Skip unwanted subpages


#1

Good morning,

In this website 123pages, I would like to get content from every subpages that are linked to a specific result page (for example www.123pages.fr/c/alfortville/batiment-1/).

I’m going thru few issues with my actual version :

  • The first page is skipped
  • “address” (see below) grab me the full address while I only want the zip code
  • It skips subpages from the list
  • It grabs unwanted pages, like …/b/write-review/… while I only want detail pages
  • The webpage indicate " 326 " results when my csv results only got " 146 "
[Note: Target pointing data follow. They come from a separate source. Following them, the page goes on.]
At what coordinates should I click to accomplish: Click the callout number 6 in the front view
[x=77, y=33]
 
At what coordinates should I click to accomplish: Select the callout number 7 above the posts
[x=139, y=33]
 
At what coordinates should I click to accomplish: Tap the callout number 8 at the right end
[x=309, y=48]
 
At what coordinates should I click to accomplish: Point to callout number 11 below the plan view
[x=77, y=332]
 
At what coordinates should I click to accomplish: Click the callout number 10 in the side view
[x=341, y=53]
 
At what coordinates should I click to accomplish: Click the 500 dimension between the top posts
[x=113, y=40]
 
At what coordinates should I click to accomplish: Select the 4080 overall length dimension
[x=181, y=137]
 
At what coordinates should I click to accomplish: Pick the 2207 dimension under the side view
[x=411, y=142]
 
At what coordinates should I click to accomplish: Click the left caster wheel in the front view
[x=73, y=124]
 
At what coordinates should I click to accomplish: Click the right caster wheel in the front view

Thanks in advance for any help!

John

function pageFunction(context) {
    // called on every page the crawler visits, use it to extract data from it
    var $ = context.jQuery;

if (context.request.label === "details") {
    var result = {
    adresse: $(".pagesjaunes .address").text(),
    web: $(".pagesjaunes .weblink").text(),
    email: $(".pagesjaunes .email").text()
};

return result;
} else {
context.skipOutput();
}
}

#2

Dear,

Any help would be grandly appreciated!

Thanks :slight_smile:


#3

Hello @john,

Sorry for the late reply. Let me go through this quickly:

  1. The first page is skipped because you’re only defining the result variable inside the if clause. Therefore, for any other page than details labeled page, no results will be output.
  2. You’re getting the whole address because the .address element includes the whole address. You need to specifically target the <span> that holds the ZIP code, if you need just that code.
  3. Could you be more specific? Are there any errors in the log?
  4. That’s because you also enqueue links within the detail page. Call context.skipLinks() to prevent that. See the docs.
  5. Are you using the simplified version of results or the full list? The full list will have errors that might help you debug the missing items.

Hope this helps!


#4

@mnmkng, thank you very much, now everything works like a charm!

I only have one issue : the first page is skipped in my result list.

I didn’t found a way to solve it yet. Would you mind being more explicit ?


#5

Hello @john,

I’m sorry I misunderstood your question about the first page. Now I understand that you’re not getting results from the first listing page.

The trouble is in the links to details on the first page. For reasons unknown, the detail URLs on the first listing page are different from the ones on the subsequent pages.

page 1: http://www.123pages.fr/fr/b/allo-electricien-boulogne-boulogne-billancourt
page 2: http://www.123pages.fr/b/afdf-boulogne-billancourt

Notice the extra /fr in the page 1 link. It’s not caught by your details’ Pseudo URLs and therefore the links are not enqueued.

Changing the Pseudo URL to http://www.123pages.fr/[(fr/)?b/.+] will help!


#6

@mnmkng everything solved, thank you for your help!